Of course, it is not just diabetes drugs that are expensive. Compared to some of the newer drugs for rare diseases they seem like a bargain. In “The $6 million drug claim”, Times writers Katie Thomas and Reed Abelson discuss a woman who has $1 million in drugs to treat her condition in her refrigerator! While in her case they were paid for by her husband’s union, the cost can still be backbreaking: “At one point in 2018, for every hour that one of the union’s 16,000 members worked, 35 cents of his or her pay went to Alexion to cover the Pattersons’ prescriptions.” And what about those who have poor insurance, or no insurance? Or a union that goes bankrupt paying for them? Alexion, of course, does well, though.

A new law allows “gravely ill” patients the “right to try” drugs that the FDA has not approved. It sounds good; as a friend told me “I figure if I’m going out and they want to try something that might kill me I haven’t got much to lose. At best I’m cured. At worse, I go out but knowledge is gained.” Except for maybe dying sooner or more painfully, or possibly going bankrupt. It is not uncommon for doctors to suggest something new, unproven, or even a treatment that has already failed, one more time. Not everyone in this country has good insurance, and if your insurance company appropriately refuses to pay because there is no evidence of efficacy (yes, they are sometimes right!), you are on the hook for the bill. You may be dying, but your family may need the money you were saving for retirement. Thus, there may be a great deal to lose.

A certain percentage of people will take all this to mean that mainstream medicine is not to be trusted. This is definitely an overreaction, although a healthy skepticism is warranted, especially when the treatment is incredibly expensive and it is obvious that somebody (or some corporation) is making a killing on it. Some people will decide to pursue only what used to be called “alternative” medicine. These practices, often with hundreds or thousands of years of experience, are often called “complementary” and are now frequently offered along with mainstream medical therapies in “integrative” practices. But the same cautions must apply; because something is different, or traditional, does not make it necessarily either effective or safe.
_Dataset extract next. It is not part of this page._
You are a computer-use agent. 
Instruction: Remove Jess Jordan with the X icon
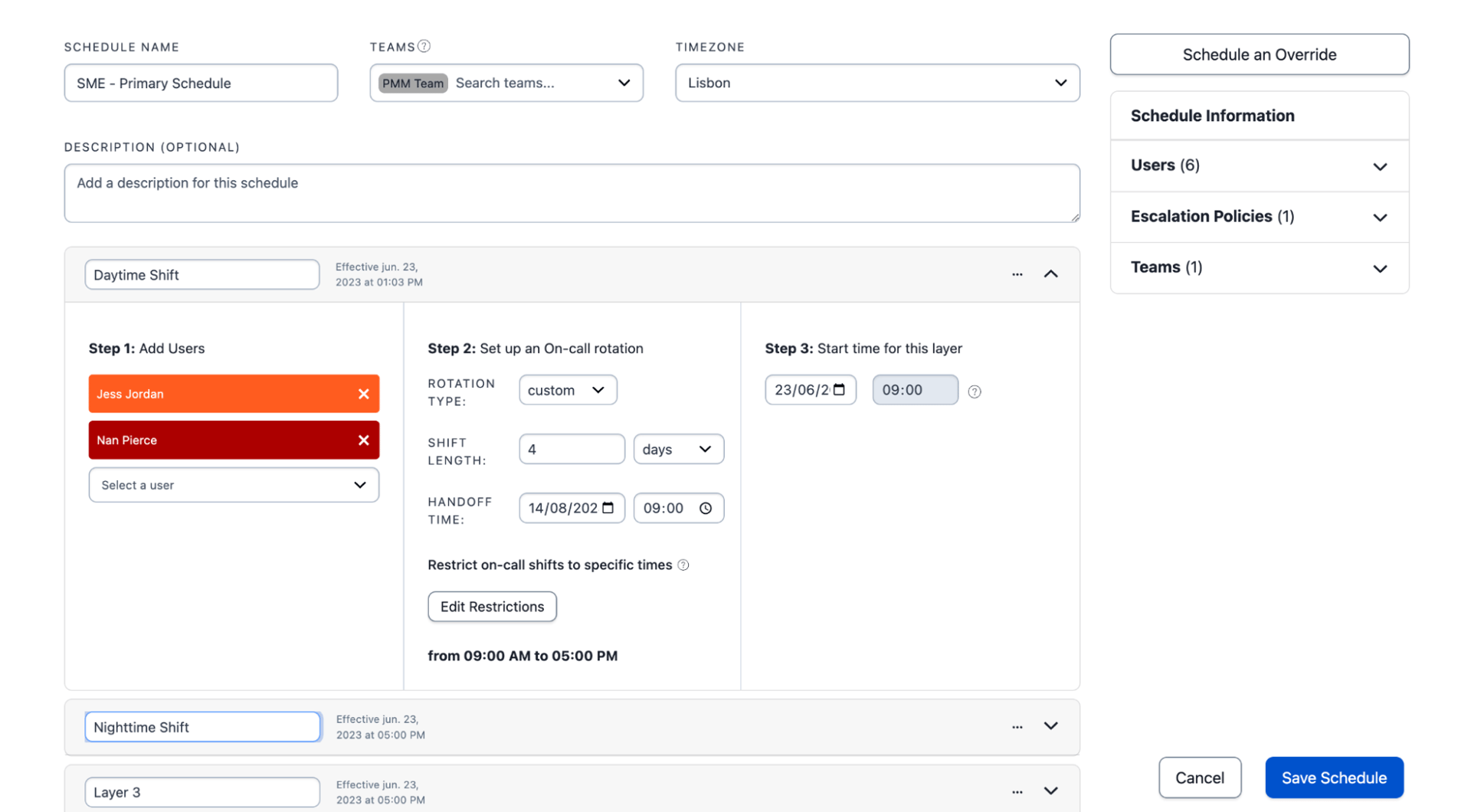click(x=363, y=394)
For example, while people sometimes believe it is safer to choose only “natural” medicine, because a therapy grows in nature does not mean it is necessarily safe. Earlier in my career, medicine virtually abandoned the use of digitalis, made from the natural plant foxglove, to treat heart disease, after it had been used for decades. The key point is that if a substance works biologically and has “good” (i.e., desired) effects it can also have “bad” (i.e., undesired, or “side”, effects). This is true if it is straight from the plant, modified and standardized, or completely created in the laboratory.

Another real danger is what Frakt calls “wishful thinking”. Being optimistic and hoping that things will turn out well is good, and often useful when confronting serious illness. But when this transitions into the realm of “magical thinking”, being convinced that something good will happen to you because you want it to (or vice versa, that something bad will not happen because you don’t want it to), or believing a treatment will work because it is “natural”, or because your doctor recommended it in the absence of evidence, it is a real risk. “Magical thinking” is normal in three year olds, but dangerous in adults.

So what to do? Be open to new treatments, but do not reject the old, whether “traditional” or medical. Ask for evidence for treatment, such as when just changing a drug from an inexpensive standard (say, metformin for diabetes) to a new, costly one. Learn to understand probability, and ask for numbers. Do not reject anything out of hand, but do not believe that something will work just because you want it to.

Stay skeptical but not intransigent. Look for the evidence. And look also, when something is expensive, for the profit motive. Cui bono? It may not always be you.